The Corkline

Salmon, Sonar, & Sustainability: Part 2

Why should we care about salmon? Salmon form an incredible link between the nutrient-rich waters of the ocean and relatively nutrient-poor freshwater ecosystems (and their adjacent terrestrial landscapes). Salmon are anadromous, meaning they are born in freshwater streams and lakes, and after spending some amount of their young lives in these habitats (it varies by species) they migrate out into the ocean. There they will spend the majority of their adult lives, feeding in the bountiful waters of the ocean and storing that energy in the tissues of their growing bodies. When salmon reach maturity, they participate in one of the great annual migrations of the world, travelling back to the lakes and streams they were originally born in — a behavior referred to as homing.

This journey can take months and is the ultimate test of how much energy each salmon was able to store from the ocean — food is scarce in the river, and many salmon will not eat at all during the migration. Once there, males will compete for position near females, who are digging nests in the gravel called redds. The females will deposit eggs in the redd, and the successful males will release their milt, fertilizing the eggs and seeding the next generation of salmon. Eventually all of the fish that participated in this migration will die, allowing the nutrients stored in their tissues to become available for other forms of life.

Wherever salmon exist, they play an important role as a food source for many different organisms. Some are species we are accustomed to associating with salmon like bears, eagles, and seals — but salmon are even a great source of nutrients for some unexpected things like microbes, fungi, and plants! Humans are no exception. Salmon have been central in subsistence and semi-subsistence lifestyles wherever they have overlapped with humans in space and time, a tradition that continues today.

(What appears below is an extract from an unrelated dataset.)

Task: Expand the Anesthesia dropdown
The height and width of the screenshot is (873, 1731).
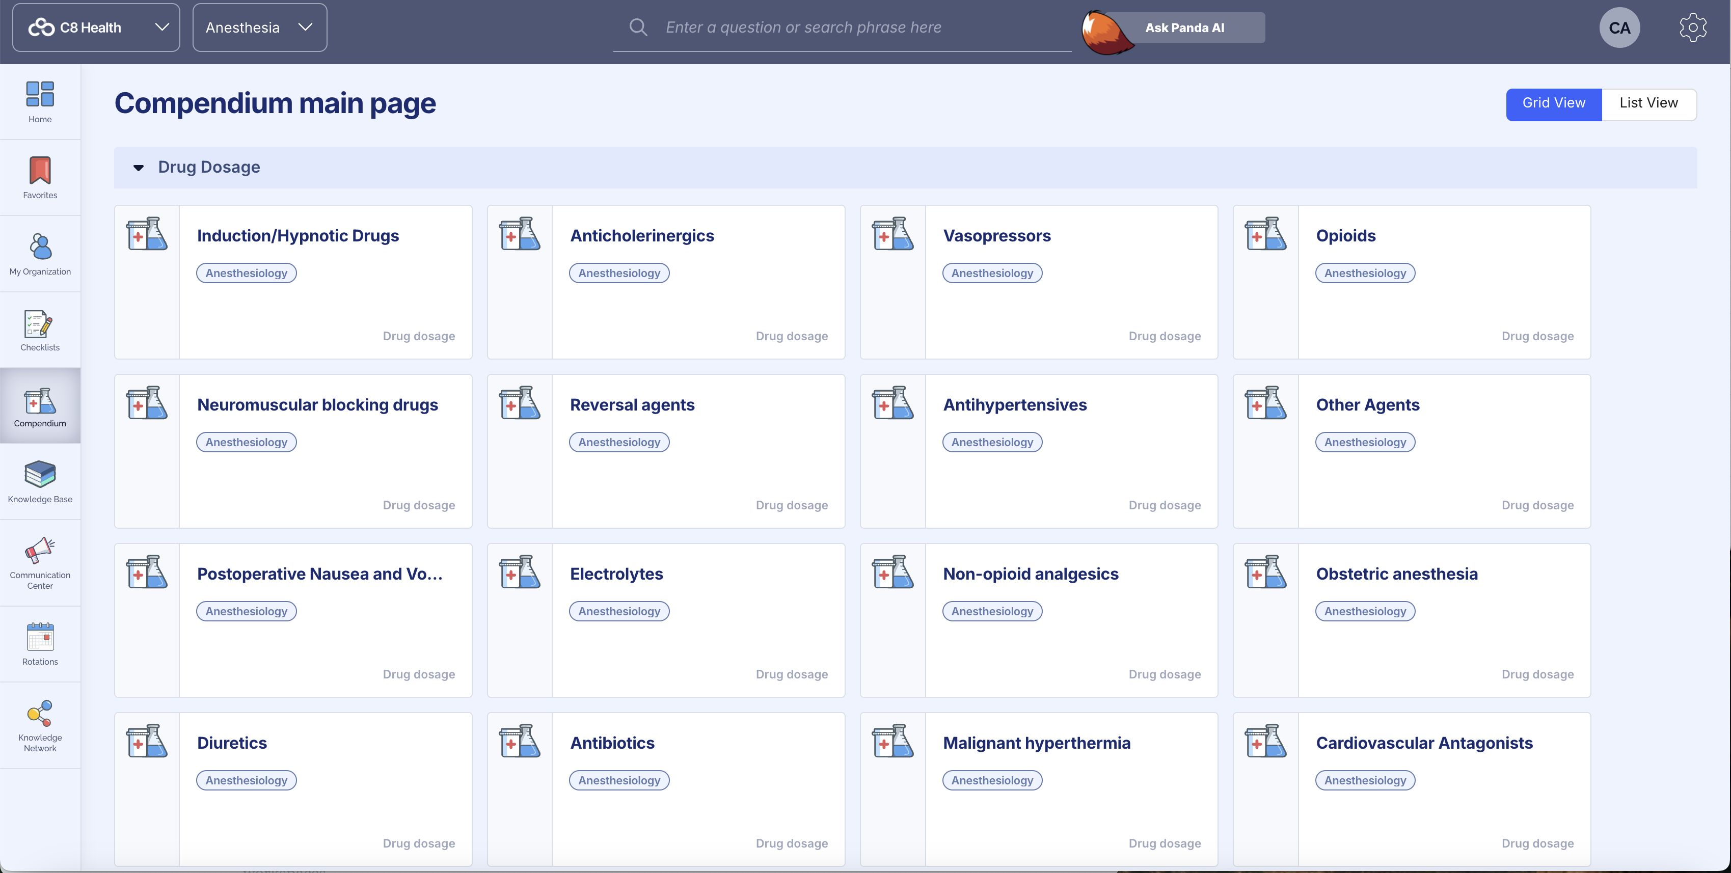Action: click(x=259, y=28)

Additionally, Pacific salmon feed people all over the world, supporting an industry that is the backbone of many coastal Alaskan communities and an important economy for the state. These amazing fish are important and valuable in so many ways, and that is what makes science and management such an important part of this story. Scientific study provides our best source of accurate information, and management decisions give us tools to try to keep that population healthy and sustainable while still providing harvest opportunities.

This nexus of science, management, and fishing is at the heart of Alaska’s fisheries. These amazing fish are vital parts of their ecosystem, support local communities through commercial and subsistence fishing, provide some of the highest quality food to the world, and are also beautiful and meaningful in their own right. By striving for sustainability, we hope to keep these wonderful salmon in our world and on our plates for generations to come.